Looking back on the beloved songs of a certain era can be something of a crapshoot, depending on the artist and music involved. Some hits sound very much of their time, for better or for worse — that can translated into bringing back memories in the best cases and aging terribly in the worst. The music of Creedence Clearwater Revival, though, still has a timeless urgency to it.
“[A]rguably the band’s most striking accomplishment is the way its music registers now – as a set of brilliant, interconnected flashes, elements in a mythology,” wrote Tom Moon in a 2019 article for NPR. Which begs the question: just how did that mythology begin?
A new biography of the band, A Song for Everyone: The Story of Creedence Clearwater Revival, offers a look at the circumstances and sounds that made the band. (Its author, John Lingan, has also written memorably about the group’s 1970 album Cosmo’s Factory for Pitchfork.) And in an excerpt from the book, published at Literary Hub, Lingan explores the band’s surge in popularity.
Lingan zeroes in on the band’s embrace of moderation, writing that “everyone noticed that Creedence stuck to beer, if that, and only after performances.” (Though this didn’t prevent members of the Grateful Dead from trying to dose them.) This helped them build a reputation but put them at relative odds with many of their more hard-living peers in the Bay Area.
That did, Lingan writes, endear them to promoter Bill Graham, who had a similar ethos.
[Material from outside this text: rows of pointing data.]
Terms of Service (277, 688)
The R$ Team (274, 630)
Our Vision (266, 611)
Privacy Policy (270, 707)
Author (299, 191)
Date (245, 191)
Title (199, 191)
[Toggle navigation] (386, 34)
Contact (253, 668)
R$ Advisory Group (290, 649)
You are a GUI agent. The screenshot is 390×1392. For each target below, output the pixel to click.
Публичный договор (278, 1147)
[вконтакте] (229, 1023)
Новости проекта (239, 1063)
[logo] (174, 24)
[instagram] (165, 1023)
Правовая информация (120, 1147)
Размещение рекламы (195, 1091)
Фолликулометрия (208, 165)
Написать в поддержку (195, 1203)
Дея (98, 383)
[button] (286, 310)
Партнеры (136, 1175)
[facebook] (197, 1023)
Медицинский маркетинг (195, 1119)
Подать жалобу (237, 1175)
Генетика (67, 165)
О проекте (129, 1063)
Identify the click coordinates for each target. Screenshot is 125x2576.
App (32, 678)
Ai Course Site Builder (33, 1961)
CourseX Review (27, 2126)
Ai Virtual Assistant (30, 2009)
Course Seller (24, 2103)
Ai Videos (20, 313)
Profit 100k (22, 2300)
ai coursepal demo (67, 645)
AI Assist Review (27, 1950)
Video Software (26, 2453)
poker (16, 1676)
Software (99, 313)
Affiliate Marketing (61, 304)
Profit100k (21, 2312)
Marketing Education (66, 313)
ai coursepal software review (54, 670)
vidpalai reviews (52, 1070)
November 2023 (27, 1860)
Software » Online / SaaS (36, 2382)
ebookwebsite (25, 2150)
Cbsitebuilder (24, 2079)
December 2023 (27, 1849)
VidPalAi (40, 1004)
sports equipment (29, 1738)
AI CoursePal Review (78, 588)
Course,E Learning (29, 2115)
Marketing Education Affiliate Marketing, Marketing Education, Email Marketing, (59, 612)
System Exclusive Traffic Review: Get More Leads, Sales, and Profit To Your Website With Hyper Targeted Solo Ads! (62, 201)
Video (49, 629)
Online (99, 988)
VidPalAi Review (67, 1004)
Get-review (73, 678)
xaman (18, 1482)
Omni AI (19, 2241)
As he writes, following the band’s successful four-night residency at Fillmore West, “Graham bought them all engraved Omega Seamaster watches and paid them cash bonuses.”
Creedence Clearwater Revival’s early years offer a complex way of looking at rock history — both in terms of national fame and local frustration. But along the way, the group created some of the most enduring songs ever written — all with a bravura that continues to impress.